Segment Start: Excerpted data

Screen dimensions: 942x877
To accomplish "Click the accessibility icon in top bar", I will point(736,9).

Segment End: Excerpted data
Segment Start: Excerpted data

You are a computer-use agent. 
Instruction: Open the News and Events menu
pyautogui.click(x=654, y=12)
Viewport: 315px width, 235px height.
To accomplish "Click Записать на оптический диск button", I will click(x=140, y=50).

Segment End: Excerpted data

Copy all lines from the entries that contain the word "will".

→ Output of the task
To accomplish "Click the accessibility icon in top bar", I will point(736,9).
To accomplish "Click Записать на оптический диск button", I will click(x=140, y=50).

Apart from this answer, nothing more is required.